**What is being asked:**
Can you swap "compass" for "map" in the lines beginning with the one that has "The height and" and ending after the one that has "tap(17, 101)", writing out only those lines with everything else unchanged and the pictures left out?

--- START OF Records for the task ---

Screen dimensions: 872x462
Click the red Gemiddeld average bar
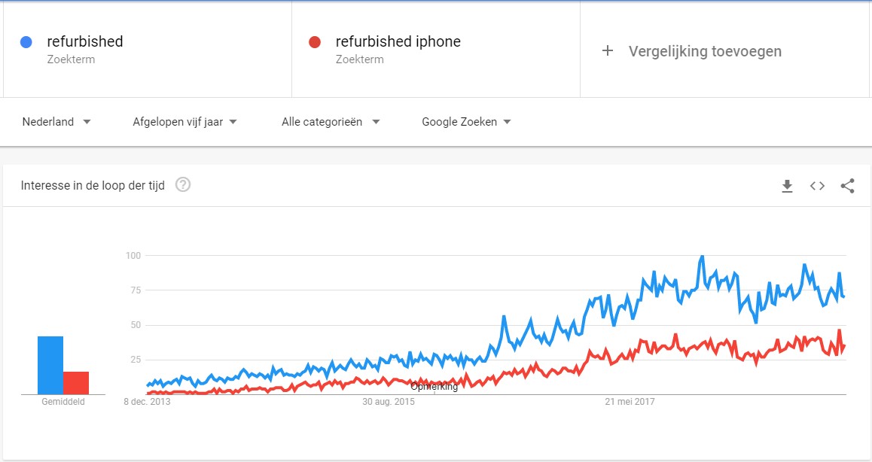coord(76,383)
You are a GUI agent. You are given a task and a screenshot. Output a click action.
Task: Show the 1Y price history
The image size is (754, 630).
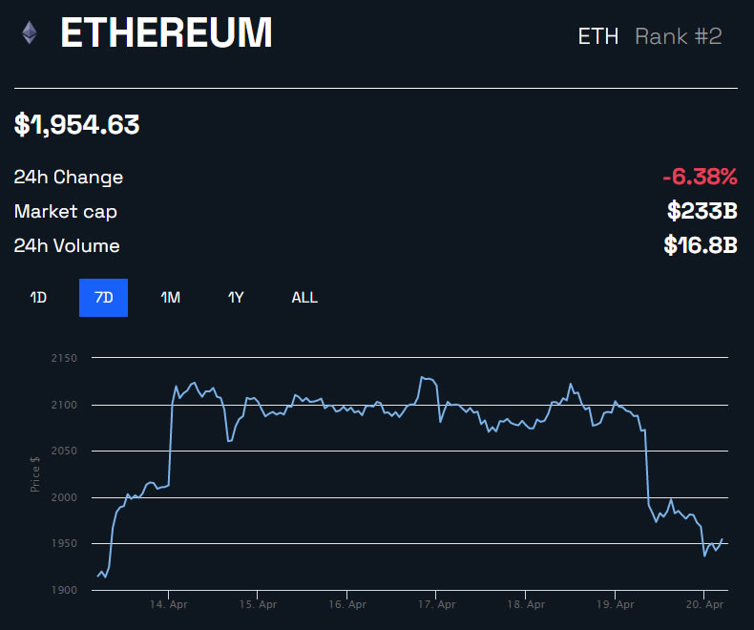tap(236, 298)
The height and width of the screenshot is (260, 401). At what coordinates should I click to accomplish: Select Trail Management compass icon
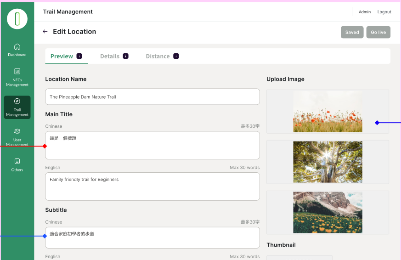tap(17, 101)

--- END OF Records for the task ---
--- START OF Records for the task ---

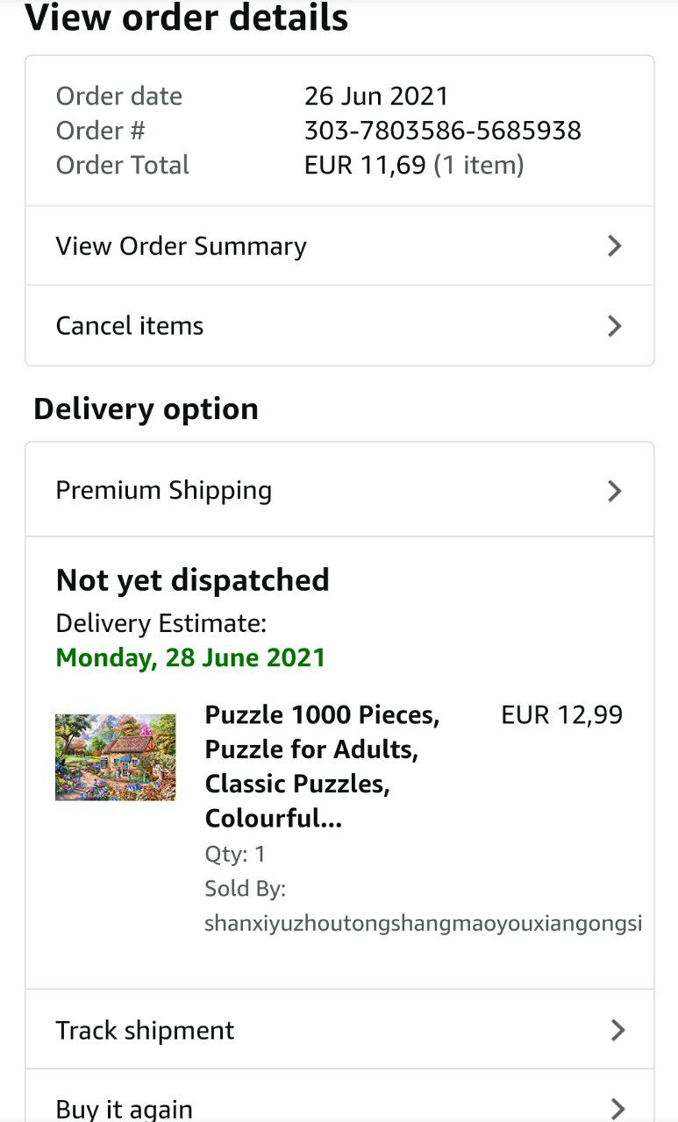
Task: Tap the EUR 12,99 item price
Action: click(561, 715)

--- END OF Records for the task ---

**Answer:**
The height and width of the screenshot is (260, 401). At what coordinates should I click to accomplish: Select Trail Management map icon
tap(17, 101)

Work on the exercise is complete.